===== Texte proposé

M. Bright est convaincu que la suprématie aristocratique est ce qui maintient la mésintelligence entre les classes, pervertit la liberté anglaise, creuse le gouffre du paupérisme, et paralyse les efforts d’une société laborieuse incessamment et inutilement acharnée à le combler. Il croit que l’aristocratie a grossi, par une politique extérieure subordonnée à des vues égoïstes, le fardeau que porte l’Angleterre, et qu’elle est le principal obstacle au triomphe de la justice. N’y a-t-il pas quelque exagération oratoire dans ces reproches et quelque rêve dans l’espérance des bienfaits que M. Bright attend de la victoire ? Toujours est-il que là est l’unité de sa vie, et la preuve que ses travaux n’ont pas été tout à fait inutiles, c’est qu’il est au ministère.


II.

Il y a quelques années, je causais avec un officier anglais qui est aujourd’hui membre de la chambre des communes. Comme il me voyait très frappé de la puissance que conserve encore l’aristocratie en Angleterre, il se prit à dire : « Bah ! elle est encore modeste ici ; pour savoir ce qu’elle est, il faut l’avoir vue dans l’Inde et en Irlande. » Ce mot, qui me parut alors exagéré, m’est revenu bien des fois à l’esprit. En Angleterre, les libertés légales dont tout le monde jouit, le sentiment des garanties assurées à chacun, tempèrent ou voilent jusqu’à un certain point l’excès de l’inégalité ; ce sont des freins à l’orgueil de l’aristocratie. Dans les dépendances de l’Angleterre, où les violences de la conquête ancienne ou récente continuent de se faire sentir, l’aristocratie, restée maîtresse jusqu’à présent par l’art de s’assurer, sous prétexte de la grandeur anglaise, la complicité ou l’indifférence de l’opinion, donne carrière à ses défauts comme à ses qualités. C’est en Irlande et dans l’Inde qu’elle apparaît dans tout l’entêtement de son orgueil, dans l’égoïsme de son dur génie. M. Bright a été, voilà déjà bien longtemps, conduit à l’attaquer sur ce double théâtre de sa puissance, et à déclarer la guerre à ses traditions de gouvernement au nom des principes populaires qu’il professe et de la morale, qu’il semble s’être proposé d’introduire dans la politique.

Les rapports de l’Inde et de l’Irlande avec l’Angleterre paraissent au premier coup d’œil fort différens, comme le sont d’ailleurs l’histoire de ces deux pays et l’avenir qui leur est réservé. L’Irlande fait partie du royaume-uni ; malgré les antipathies natives des deux peuples, malgré les haines vivaces semées par la conquête et entretenues par les privilèges qu’elle a créés, il n’est douteux pour personne que la réconciliation doive un jour s’opérer entre eux. Cela ne sera pas très facile ; mais déjà nul ne songe plus au rappel de l’union, et le temps viendra certainement où l’Irlande, à la place d’une indépendance dont les avantages pour elle ne seraient aujourd’hui rien moins qu’assurés, trouvera le bien-être et, ce qui n’est pas moins nécessaire, la paix de l’esprit sous l’abri des libertés anglaises. L’Inde est un pays tout autrement étranger à l’Angleterre par la race et le génie ; c’est un empire immense et lointain, où quelques milliers d’Anglais, perdus au sein d’une population innombrable, ne forment guère d’établissement sans esprit de retour. Quoi que fasse l’Angleterre, tout le monde regarde comme certain qu’elle devra tôt ou tard renoncer à cette possession, si elle ne veut pas qu’elle lui échappe. Heureuses l’Angleterre et les populations de l’Inde si celles-ci emportent alors, pour prix du long asservissement qu’elles subissent, quelques germes de civilisation !

==========
===== Données extraites

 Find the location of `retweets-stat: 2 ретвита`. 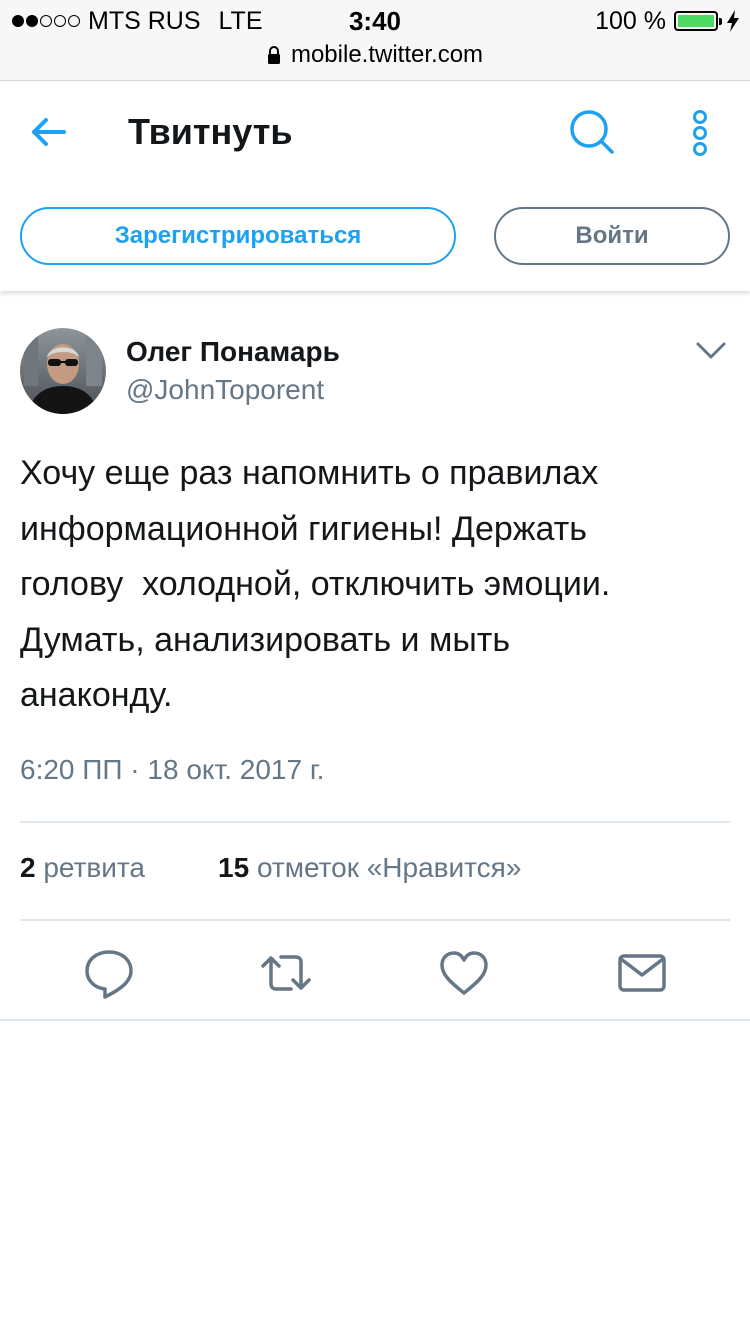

==========
===== Données extraites

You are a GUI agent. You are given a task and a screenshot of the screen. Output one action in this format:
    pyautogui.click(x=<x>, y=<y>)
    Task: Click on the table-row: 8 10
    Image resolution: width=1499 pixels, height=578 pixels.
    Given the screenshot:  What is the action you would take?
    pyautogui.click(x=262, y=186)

==========
===== Données extraites

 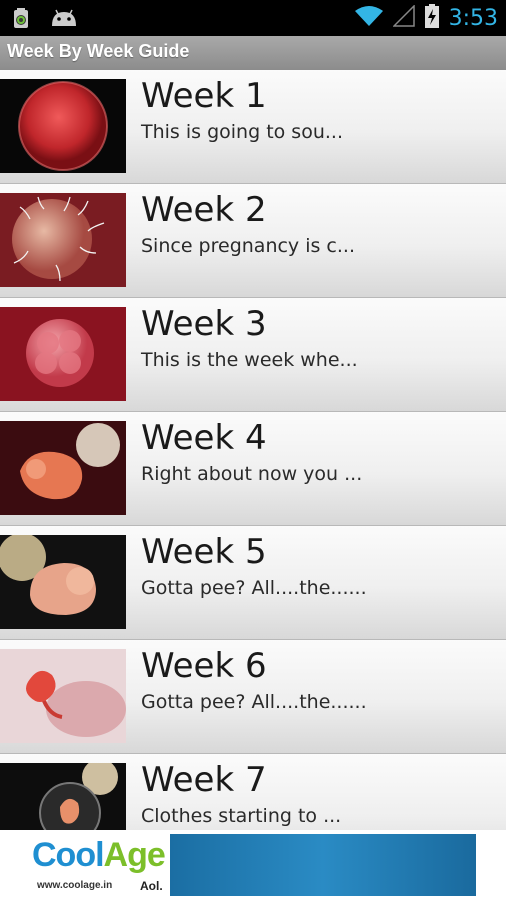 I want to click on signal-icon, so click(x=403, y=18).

==========

• **Série d'exercices**:
1) D'après le texte sur M. Bright et l'aristocratie anglaise, où faut-il avoir vu l'aristocratie pour savoir ce qu'elle est, selon l'officier anglais ?
2) Prolongez en un paragraphe le texte sur M. Bright et l'aristocratie anglaise, à la suite de sa dernière phrase.
Les lignes ci-dessus n'interviennent pas dans ce travail.

• **Corrigé des activités**:
1) Dans l'Inde et en Irlande.

2)
Toutefois, à côté de ces différences, on aperçoit d’assez grandes analogies dans les conditions de l’Irlande et de l’Inde. On trouve également à l’origine de la domination anglaise sur ces deux pays une conquête accompagnée d’extrêmes violences, et dont les suites persistantes s’opposent jusqu’à présent, non pas seulement à la fusion, mais à la réconciliation des gouvernans et des gouvernés. Ce n’est pas tout encore. Lorsqu’on regarde aux modifications produites dans l’état social par cette double conquête et à l’esprit du gouvernement qu’elle a fondé, ces deux pays semblent ne travailler et pour ainsi dire n’exister qu’au profit d’une classe privilégiée, ici d’une aristocratie terrienne à laquelle s’ajoutait hier encore une aristocratie ecclésiastique, là d’une classe de fonctionnaires que l’aristocratie choisit, patronne et recrute en grande partie dans son sein. La question est donc fort analogue pour ces deux pays et présente des difficultés de même nature. Il s’agit de ménager et de consommer entre les maîtres et les sujets, entre les conquérans et le peuple conquis, un accord nécessaire ; il s’agit de ramener au principe de justice un gouvernement issu de la force, une administration fondée jusqu’ici sur l’antagonisme des races, sur l’orgueil et les rancunes d’une puissance qui s’irrite de se sentir toujours contestée ; il s’agit de faire disparaître de l’état social des iniquités qui choquent à la fois la politique et l’humanité. Telles sont les idées dont M. Bright s’est fait l’organe dans plusieurs discussions sur l’Irlande et sur l’Inde auxquelles les circonstances ont donné souvent un intérêt tragique. Il a joué dans ces discussions un rôle prédominant, il s’y est acquis une autorité qu’on peut dire sans rivale, et s’il n’a pas obtenu au profit de l’Inde le succès qui a couronné ses efforts en faveur de l’Irlande, il n’en a pas moins, soutenu la lutte avec la même énergie et ne s’est pas moins inspiré des mêmes principes.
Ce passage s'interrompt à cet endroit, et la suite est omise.